Chapter 88: Kyle's Choice
Roger's eyes swept the deck, lingering on the faces that had followed him for years. When they reached Kyle, his gaze did not move on.
"Kyle." His voice was calm, but it cut through the noise like a blade. "You know where we're going. The place we've been chasing together. You want to stop before the finish line?"
The crew went still. Even the wind seemed to hold its breath.
Kyle met his eyes. "The finish line for me might be different than it is for you."
"What's different?" Jabba's voice cracked. "We're family!"
"That's exactly why." Kyle looked toward the cabin where Shanks and Buggy lay. "I'm not leaving two sick kids in a strange port. Shanks, especially—he's worse than Buggy when he has a fever."
"Then one of us can stay!" Jabba stepped forward. "I'll do it. Anyone can watch two boys. But you—you're the one who just came back."
Rayleigh raised a hand, silencing the growing noise. "Kyle. Give us a real reason. Any of us can take care of the children. But missing the final island—that's not something everyone can accept."
Kyle was quiet for a moment. When he spoke, his voice was even.
"My body is different from yours. You know my fruit—the Bo Bo Fruit. I've spent years learning to use it in ways that aren't just for fighting. Electromagnetic waves. Frequencies. I can keep my own cells in a state of constant activity."
The crew stared. Oden tilted his head. "So… you never get tired?"
"Something like that." Kyle smiled. "It means I heal faster. I'm stronger. And I age slower."
Silence.
Jabba squinted at Kyle's face—still young, still smooth, untouched by the decades the rest of them wore in their skin and their scars. "How old are you?"
"Past thirty."
The number hung in the air. Men who had sailed beside Kyle for years, who had fought and bled beside him, looked at him as if seeing him for the first time.

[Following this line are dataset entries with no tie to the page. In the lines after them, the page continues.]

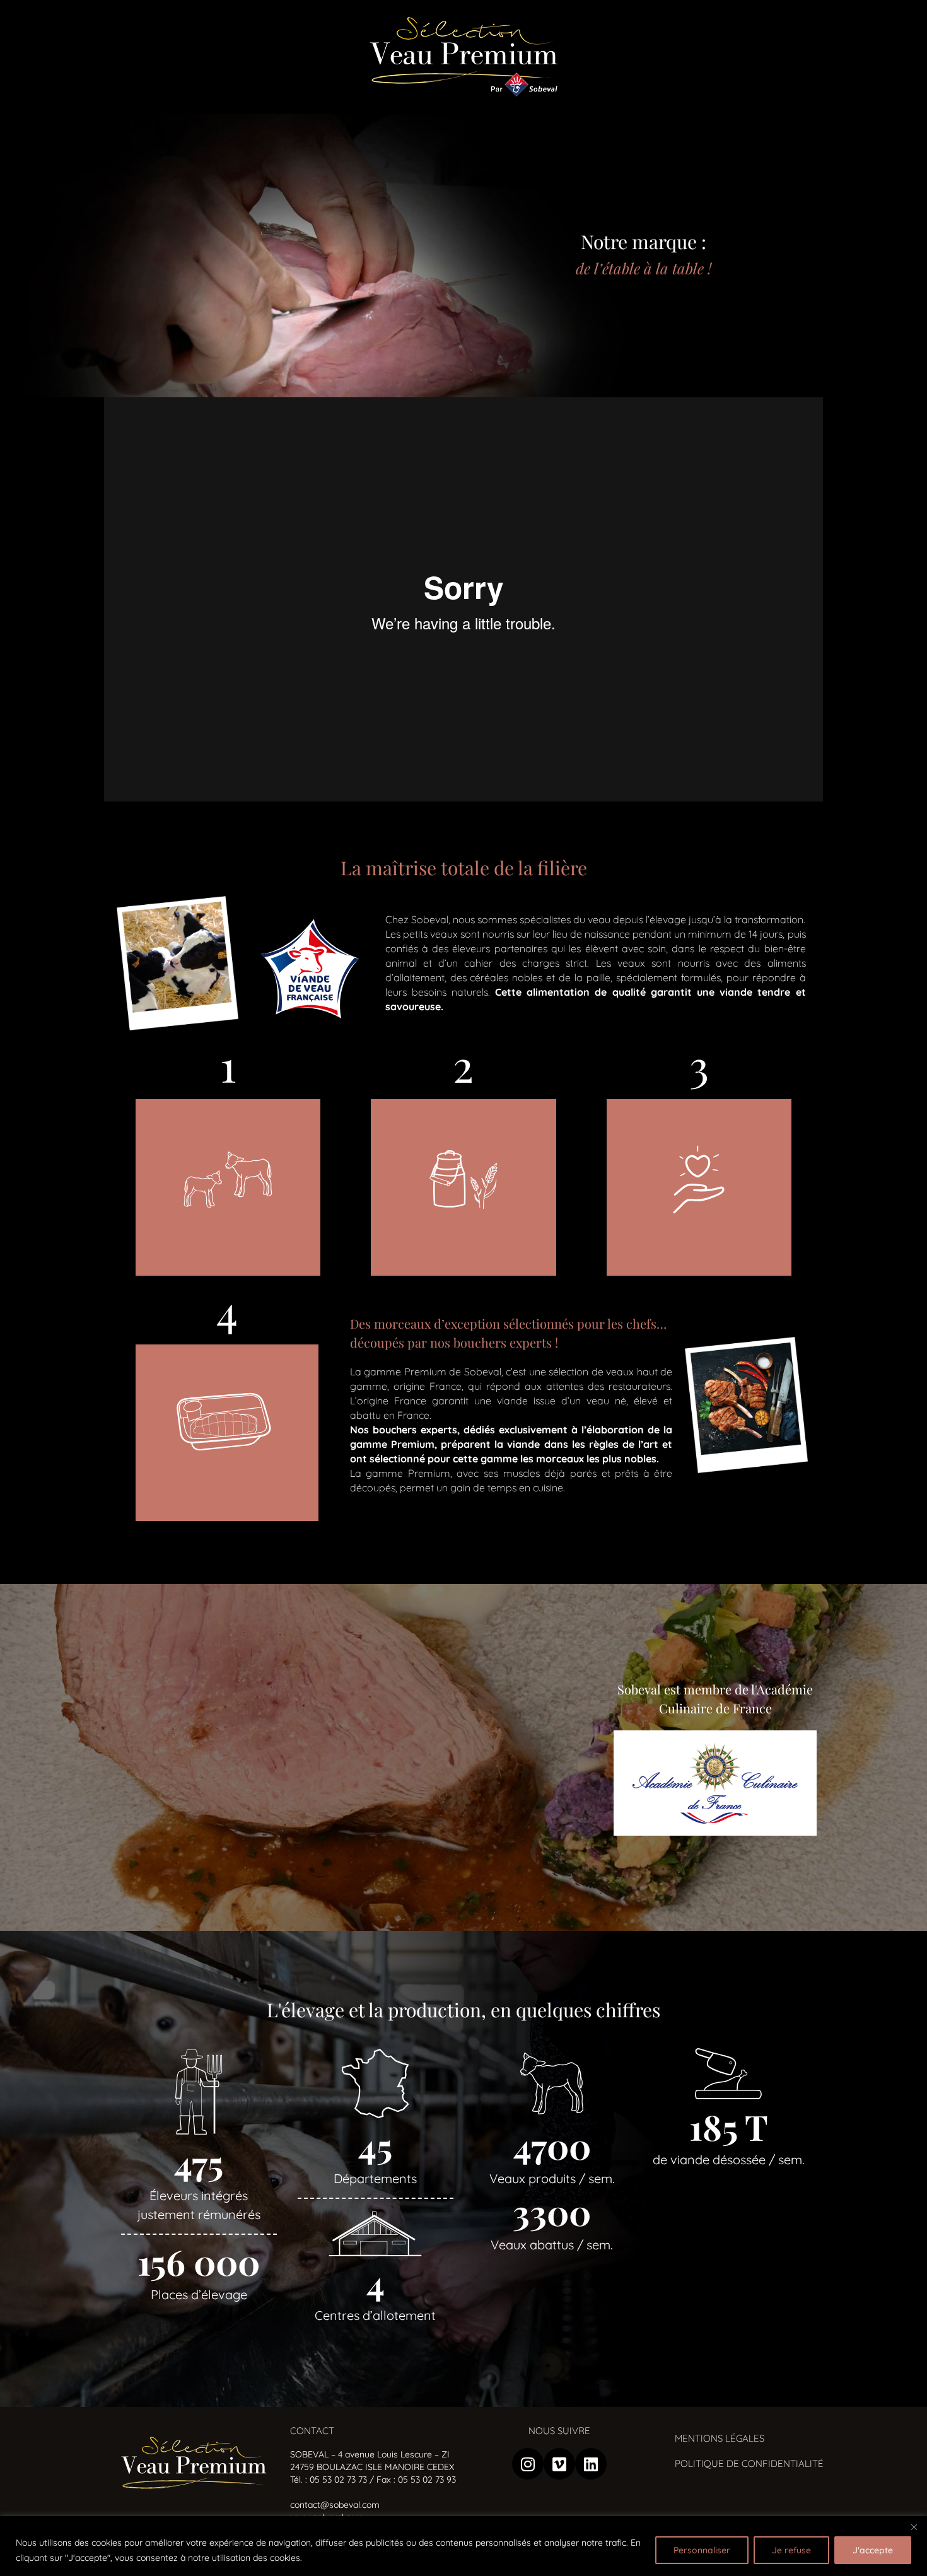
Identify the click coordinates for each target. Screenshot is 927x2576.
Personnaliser (701, 2550)
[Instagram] (528, 2464)
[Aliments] (463, 1187)
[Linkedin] (591, 2464)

Kyle spread his hands. "You're all reaching the end of your journey. But my journey is just beginning. If I go with you now, if I see everything at once, what's left for me afterward? Sit in a tavern and tell the same story for fifty years?"
He shook his head. "I want to find the truth of this world with my own eyes. I want to follow the path you've marked, not run ahead and wait. And one day, when I finally reach the final island, I want to look at the sky and say: 'I'm here. Not too late. Just on my own time.'"
The crew listened in silence. There was no laughter now, no argument. What Kyle had offered was not a rejection of their dream, but a different way of chasing it. A pirate's way—free, stubborn, unapologetic.
Jabba let out a long breath, sinking onto a crate. "That's the most frustrating reason I've ever heard."
Rayleigh leaned against the mast, his face half‑hidden. After a moment, he laughed—a soft, honest sound. "You win."
Roger had not moved. He stood at the bow, his back to them, his hand on the figurehead. When he turned, his face was calm, but his eyes were bright.
He walked to Kyle and stopped. Then he grinned.
"Kuhahaha! You bastard. You make it sound like we're all old men waiting to retire."
He raised his fist. Kyle met it.
"Then it's settled. Take care of those two idiots."
"I will."
Roger turned to the crew, his voice rising, filling the deck. "You heard him! Our comrade is just taking the long way around. Don't look so gloomy—we'll see him again."
The tension broke. Jabba laughed, shaking his head. Oden clapped Kyle on the shoulder, nearly sending him into the rail. The crew found their voices again, their jokes, their orders.
Kyle stood at the edge of the crowd, watching them prepare. Roger had already returned to the bow, his face toward the sea, toward the island that had waited eight hundred years.
The anchor rose. The sails caught the wind. Kyle stood on the dock as the Oro Jackson pulled away, the sun behind her, the hull cutting a line of gold across the water.
He raised a hand. Not a wave—a promise.
The ship grew smaller, then vanished. Kyle stood for a long time, watching the empty horizon. Then he turned and walked back to the cabin where the boys lay sleeping.